Start

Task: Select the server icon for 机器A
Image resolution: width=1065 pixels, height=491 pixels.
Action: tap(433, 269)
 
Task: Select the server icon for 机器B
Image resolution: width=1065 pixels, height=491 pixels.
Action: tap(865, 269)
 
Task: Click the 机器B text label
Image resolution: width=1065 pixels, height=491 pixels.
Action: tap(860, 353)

End
Start

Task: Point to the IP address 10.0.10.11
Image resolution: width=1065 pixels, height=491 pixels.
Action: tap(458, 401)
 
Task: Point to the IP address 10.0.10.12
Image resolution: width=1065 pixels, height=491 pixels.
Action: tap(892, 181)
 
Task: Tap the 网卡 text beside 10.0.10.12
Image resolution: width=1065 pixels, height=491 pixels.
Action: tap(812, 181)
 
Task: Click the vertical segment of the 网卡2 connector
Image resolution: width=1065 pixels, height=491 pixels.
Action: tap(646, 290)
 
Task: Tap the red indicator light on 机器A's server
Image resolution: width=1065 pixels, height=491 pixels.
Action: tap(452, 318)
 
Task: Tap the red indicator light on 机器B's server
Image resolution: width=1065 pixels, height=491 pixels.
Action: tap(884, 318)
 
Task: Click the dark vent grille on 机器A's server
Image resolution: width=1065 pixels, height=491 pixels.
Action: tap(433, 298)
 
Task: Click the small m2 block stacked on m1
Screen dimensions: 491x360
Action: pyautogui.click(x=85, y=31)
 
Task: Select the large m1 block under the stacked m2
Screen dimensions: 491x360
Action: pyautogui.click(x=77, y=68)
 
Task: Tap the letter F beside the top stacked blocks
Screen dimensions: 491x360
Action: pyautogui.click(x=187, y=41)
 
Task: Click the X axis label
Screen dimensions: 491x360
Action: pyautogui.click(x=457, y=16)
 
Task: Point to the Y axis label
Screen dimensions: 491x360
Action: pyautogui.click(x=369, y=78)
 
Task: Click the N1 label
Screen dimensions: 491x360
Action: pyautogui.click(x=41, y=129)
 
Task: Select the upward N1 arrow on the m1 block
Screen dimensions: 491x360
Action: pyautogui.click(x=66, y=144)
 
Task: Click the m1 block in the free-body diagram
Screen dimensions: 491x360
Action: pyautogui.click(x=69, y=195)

End

### The request
Reproduce, character for character, the material from the line containing "Task: Select the server icon for 机器A" through the line containing "Action: tap(865, 269)", including both of those lines.

### Finished answer
Task: Select the server icon for 机器A
Image resolution: width=1065 pixels, height=491 pixels.
Action: tap(433, 269)
 
Task: Select the server icon for 机器B
Image resolution: width=1065 pixels, height=491 pixels.
Action: tap(865, 269)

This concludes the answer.